Elle voudrait, en écrivant son roman, inventer une sorte d’utopie du grand-âge, un lieu donnant envie à tout le monde d’y aller. Parce que ces humains toujours si vivants, jeunes en eux-mêmes, y deviennent des prédécesseurs qui pourront transmettre leur récit de vie, leurs leçons de vie, restées si vivantes que les jeunes auront un plaisir sensoriel à les recevoir, en ayant le sentiment, en les écoutant, de partager leur vie, et afin de s’en inspirer pour leur propre vie ?
Elle nous plonge dans des conversations de vieux. Il y en a une qui ne se sent pas vieille, elle ne se pose pas la question, elle aime vivre. Une autre qui ne supporte pas que son compagnon laisse une odeur de vieux l’envahir, met ses vêtements sur son pyjama, passe sa vie devant la télé. Une autre qui est fâchée avec tout le monde, en particulier ses enfants, ce sont tous des cons, elle préfère être seule, car cette solitude a le sens de l’indépendance, de l’autonomie ? Une autre évoque sa très vieille mère, les fuites urinaires, et que les vieux, on ne les prend plus chez soi maintenant. Case direct déchet ?

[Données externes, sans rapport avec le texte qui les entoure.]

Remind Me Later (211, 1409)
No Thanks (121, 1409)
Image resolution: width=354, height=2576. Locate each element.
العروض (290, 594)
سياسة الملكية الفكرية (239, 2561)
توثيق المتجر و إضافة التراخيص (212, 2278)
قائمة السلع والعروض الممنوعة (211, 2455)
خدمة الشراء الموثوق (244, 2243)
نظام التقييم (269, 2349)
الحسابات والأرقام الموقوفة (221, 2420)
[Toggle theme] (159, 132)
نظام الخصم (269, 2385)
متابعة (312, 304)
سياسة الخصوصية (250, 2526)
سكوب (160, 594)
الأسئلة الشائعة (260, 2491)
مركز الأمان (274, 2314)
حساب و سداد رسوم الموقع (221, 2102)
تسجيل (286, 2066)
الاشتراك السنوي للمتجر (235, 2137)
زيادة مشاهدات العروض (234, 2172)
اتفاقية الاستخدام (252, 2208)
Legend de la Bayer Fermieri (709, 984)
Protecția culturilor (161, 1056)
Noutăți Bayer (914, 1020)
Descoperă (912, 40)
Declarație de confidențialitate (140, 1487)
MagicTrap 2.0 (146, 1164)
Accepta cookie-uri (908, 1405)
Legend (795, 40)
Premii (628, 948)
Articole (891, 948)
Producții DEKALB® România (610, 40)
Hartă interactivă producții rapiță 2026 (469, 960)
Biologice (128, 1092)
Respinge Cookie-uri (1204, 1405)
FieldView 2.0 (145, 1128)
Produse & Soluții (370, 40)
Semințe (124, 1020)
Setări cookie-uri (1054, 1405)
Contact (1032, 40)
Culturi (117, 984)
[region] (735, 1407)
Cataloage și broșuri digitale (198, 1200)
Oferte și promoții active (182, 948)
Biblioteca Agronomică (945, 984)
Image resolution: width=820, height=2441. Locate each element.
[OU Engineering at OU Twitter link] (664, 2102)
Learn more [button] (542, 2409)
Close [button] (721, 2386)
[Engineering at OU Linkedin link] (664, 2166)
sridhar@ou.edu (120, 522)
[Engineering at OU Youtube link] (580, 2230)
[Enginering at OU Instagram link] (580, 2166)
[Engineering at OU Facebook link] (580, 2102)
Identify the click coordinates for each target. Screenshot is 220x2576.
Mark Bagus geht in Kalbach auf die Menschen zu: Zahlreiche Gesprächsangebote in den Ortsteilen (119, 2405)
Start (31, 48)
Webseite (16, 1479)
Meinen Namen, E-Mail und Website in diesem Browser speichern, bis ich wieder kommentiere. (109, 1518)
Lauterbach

Mais son projet à elle, ce n’est pas pour répondre à la question, où mettre ces vieux qu’on ne veut plus voir à la maison. Elle dit aux gens qu’elle contacte qu’en fait, le projet c’est eux que ça concerne ! Quelqu’un suggère de prendre modèle sur les monastères, pour les recoins qu’ils offrent, des espaces privés, secrets. Son projet, ce n’est pas la conception d’un lieu où aller pour ne pas polluer l’espace visuel collectif des plus jeunes.
Tandis qu’elle pense à la mort de sa mère, elle réfléchit à l’expression « faire son deuil ». Est-ce l’idée d’en sortir, pouvoir passer à autre chose ? Non, pour elle, c’est le contraire, c’est pouvoir y retourner. Et ainsi, elle retrouve un enregistrement de sa mère, qui parlait si peu, qui avait, dans une émission, témoigné de ses années de guerre, de sa vie d’enfant juive cachée. Cet enregistrement lui permet de retrouver sa mère vivante, de recommencer à la fréquenter, d’écouter sa transmission. Elle poursuit ces retrouvailles en allant chercher sur Internet, et enfin le visage de sa mère est apparu sur l’écran. Le même que celui qu’elle avait, beau, souriant, enfantin, la veille de sa mort. Elle est surprise par le naturel de ces retrouvailles. Sa mère, en racontant son histoire, sourit beaucoup plus que la mère qu’elle connaissait, dont elle n’avait jamais vu sa bouche découvrir ses dents. Comme si cette mère avait dû toujours serrer les dents, pour endurer la douleur. En l’écoutant, elle réalise qu’elle a toujours su qu’elle pouvait compter sur sa mère, et le fait qu’elle ait laissé cette conversation enregistrée n’en était-il pas la preuve, comme si sa vie était ainsi plus grande qu’elle ? Mais elle reconnaît aussi à cette mère la propension à la culpabilité qu’engendre la maternité, le sentiment de clandestinité, d’illégitimité qu’ont les mères qui manquent d’estime de soi. Etant toujours indisponible pour boire un café, bavarder, elle l’était au point d’être une extension de sa fille, pour venir la dépanner.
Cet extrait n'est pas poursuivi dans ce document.